The amendment also significantly strengthened the legal protection of the provider of
medical services. The Office for Health Care Supervision has the obligation to allow access
to the documents of the case to the provider of medical services (based on the request), and
when exercising supervision over the provision of health care, the Office for Health Care
Supervision has the obligation to invite the provider of medical services to explain its
position regarding the documents before drawing up the protocol containing the results of
health care supervision (Performance of health care, 2023).
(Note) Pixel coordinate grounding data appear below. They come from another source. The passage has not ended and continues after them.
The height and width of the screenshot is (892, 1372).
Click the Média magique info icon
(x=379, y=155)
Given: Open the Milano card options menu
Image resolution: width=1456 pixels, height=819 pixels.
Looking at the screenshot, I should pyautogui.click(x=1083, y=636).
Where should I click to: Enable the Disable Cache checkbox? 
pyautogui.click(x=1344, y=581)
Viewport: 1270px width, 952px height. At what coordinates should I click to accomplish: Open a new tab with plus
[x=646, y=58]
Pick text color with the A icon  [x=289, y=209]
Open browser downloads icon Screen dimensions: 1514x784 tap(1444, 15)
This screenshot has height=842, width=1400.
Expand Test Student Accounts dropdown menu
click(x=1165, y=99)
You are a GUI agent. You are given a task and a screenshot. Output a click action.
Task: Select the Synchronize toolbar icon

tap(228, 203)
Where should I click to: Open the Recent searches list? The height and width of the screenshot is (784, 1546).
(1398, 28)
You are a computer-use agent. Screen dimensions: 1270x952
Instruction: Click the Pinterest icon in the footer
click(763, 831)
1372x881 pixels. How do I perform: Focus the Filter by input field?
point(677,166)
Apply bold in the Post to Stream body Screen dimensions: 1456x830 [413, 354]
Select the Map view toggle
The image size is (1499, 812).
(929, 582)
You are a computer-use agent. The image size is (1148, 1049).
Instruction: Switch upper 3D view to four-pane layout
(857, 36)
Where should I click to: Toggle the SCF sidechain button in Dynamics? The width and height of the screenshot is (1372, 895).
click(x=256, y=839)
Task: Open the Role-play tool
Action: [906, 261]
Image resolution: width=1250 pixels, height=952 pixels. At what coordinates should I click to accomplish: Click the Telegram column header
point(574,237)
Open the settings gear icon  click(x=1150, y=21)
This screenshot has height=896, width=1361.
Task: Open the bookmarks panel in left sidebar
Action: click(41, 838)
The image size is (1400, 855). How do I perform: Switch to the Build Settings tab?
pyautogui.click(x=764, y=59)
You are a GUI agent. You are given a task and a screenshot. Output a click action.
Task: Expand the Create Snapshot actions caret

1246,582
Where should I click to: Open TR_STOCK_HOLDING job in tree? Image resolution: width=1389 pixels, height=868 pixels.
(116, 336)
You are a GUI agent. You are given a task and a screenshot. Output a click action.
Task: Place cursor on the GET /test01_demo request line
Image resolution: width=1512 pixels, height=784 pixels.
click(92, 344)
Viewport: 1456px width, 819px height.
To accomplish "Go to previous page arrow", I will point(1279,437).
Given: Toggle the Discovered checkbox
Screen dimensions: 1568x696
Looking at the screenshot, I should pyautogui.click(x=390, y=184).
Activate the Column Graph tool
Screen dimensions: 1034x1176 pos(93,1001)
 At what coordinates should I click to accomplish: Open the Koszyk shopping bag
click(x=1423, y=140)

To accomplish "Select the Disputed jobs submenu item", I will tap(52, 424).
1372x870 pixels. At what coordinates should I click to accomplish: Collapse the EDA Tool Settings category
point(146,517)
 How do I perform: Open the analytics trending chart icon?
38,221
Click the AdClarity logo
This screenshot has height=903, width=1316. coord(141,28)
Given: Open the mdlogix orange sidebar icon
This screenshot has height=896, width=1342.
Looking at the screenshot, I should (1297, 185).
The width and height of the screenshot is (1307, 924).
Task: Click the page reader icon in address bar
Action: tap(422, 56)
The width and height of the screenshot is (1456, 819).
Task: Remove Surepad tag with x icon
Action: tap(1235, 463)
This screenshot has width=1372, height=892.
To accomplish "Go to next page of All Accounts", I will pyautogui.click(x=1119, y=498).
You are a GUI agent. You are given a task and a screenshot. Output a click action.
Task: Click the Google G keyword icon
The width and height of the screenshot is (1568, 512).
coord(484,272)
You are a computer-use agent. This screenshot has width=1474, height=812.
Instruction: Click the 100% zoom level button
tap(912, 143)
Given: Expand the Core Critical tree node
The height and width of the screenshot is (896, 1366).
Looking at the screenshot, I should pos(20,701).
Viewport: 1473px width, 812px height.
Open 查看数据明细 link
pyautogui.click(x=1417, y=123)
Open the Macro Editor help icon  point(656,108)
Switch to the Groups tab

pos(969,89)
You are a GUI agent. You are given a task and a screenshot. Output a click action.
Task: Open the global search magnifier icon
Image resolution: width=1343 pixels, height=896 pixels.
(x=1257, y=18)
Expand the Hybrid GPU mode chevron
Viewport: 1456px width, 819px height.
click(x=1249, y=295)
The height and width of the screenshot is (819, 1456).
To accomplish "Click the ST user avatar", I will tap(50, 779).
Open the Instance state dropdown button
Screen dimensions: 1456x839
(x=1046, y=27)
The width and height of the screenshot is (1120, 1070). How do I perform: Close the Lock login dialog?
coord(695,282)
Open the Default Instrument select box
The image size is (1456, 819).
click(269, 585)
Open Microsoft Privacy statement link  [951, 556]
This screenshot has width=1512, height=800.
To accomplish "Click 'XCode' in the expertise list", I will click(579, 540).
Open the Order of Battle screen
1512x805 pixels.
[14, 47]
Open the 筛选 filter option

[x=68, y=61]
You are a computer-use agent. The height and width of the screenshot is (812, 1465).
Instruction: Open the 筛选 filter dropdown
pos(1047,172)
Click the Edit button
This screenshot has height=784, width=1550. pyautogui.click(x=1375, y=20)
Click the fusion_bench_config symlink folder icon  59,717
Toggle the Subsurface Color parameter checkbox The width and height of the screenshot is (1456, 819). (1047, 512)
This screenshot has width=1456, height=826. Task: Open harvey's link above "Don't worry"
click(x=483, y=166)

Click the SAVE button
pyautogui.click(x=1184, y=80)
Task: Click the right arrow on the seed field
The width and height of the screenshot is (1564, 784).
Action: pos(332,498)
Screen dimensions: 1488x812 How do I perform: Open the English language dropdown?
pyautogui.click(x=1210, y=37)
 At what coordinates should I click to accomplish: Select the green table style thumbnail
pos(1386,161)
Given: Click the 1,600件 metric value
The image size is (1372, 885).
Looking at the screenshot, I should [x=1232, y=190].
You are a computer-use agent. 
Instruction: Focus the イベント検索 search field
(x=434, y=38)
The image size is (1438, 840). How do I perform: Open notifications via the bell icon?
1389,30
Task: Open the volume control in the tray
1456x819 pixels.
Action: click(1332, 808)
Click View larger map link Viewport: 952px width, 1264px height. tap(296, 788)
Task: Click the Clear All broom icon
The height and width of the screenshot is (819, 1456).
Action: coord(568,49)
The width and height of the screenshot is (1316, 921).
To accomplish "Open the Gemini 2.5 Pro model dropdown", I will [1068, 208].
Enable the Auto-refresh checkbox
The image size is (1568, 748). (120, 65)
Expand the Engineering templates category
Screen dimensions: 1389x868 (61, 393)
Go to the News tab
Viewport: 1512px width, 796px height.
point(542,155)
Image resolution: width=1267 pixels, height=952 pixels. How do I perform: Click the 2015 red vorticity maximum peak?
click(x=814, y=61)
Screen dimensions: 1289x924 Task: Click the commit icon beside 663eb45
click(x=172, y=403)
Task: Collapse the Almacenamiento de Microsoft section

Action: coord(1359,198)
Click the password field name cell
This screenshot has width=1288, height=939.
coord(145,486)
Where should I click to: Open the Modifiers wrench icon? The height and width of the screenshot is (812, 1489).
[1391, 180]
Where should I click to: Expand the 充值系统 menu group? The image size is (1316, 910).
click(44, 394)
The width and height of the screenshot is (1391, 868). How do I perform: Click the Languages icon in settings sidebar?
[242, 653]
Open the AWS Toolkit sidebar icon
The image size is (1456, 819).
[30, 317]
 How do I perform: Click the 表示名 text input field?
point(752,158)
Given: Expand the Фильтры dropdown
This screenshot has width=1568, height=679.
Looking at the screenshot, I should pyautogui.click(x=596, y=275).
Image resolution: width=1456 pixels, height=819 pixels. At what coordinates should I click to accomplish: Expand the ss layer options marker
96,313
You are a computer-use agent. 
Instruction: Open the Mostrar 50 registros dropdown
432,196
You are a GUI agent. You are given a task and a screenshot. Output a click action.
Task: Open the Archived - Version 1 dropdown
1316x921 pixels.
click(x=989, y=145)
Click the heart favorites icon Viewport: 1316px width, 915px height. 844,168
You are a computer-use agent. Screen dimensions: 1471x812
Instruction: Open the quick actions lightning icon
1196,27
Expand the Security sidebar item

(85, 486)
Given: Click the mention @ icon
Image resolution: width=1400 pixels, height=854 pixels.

Any compensation for damages for improperly provided health care can be claimed by
the injured party in civil proceedings. The Office for Health Care Supervision does not deal
with compensation for damage.
Conclusions
An interesting approach for the improvement of the level of medical services in
Slovakia and for holding medical institutions accountable for not providing services correctly
was in the form of creation of the Office for Health Care Supervision. In our opinion, the
creation of a special state body for control of the provision of medical services in Slovakia is
the right decision, worth following in another states, including Ukraine. For patients, this
creates an opportunity to learn a separate independent opinion about the provided medical
services. For medical institutions, inspections by such a body provide an opportunity to
identify gaps in their activities, for example, regarding progress in the provision of certain
medical services, and to eliminate shortcomings in order to avoid mistakes in the future. Also,
an alternative option for dispute resolution reduces the burden on the court system.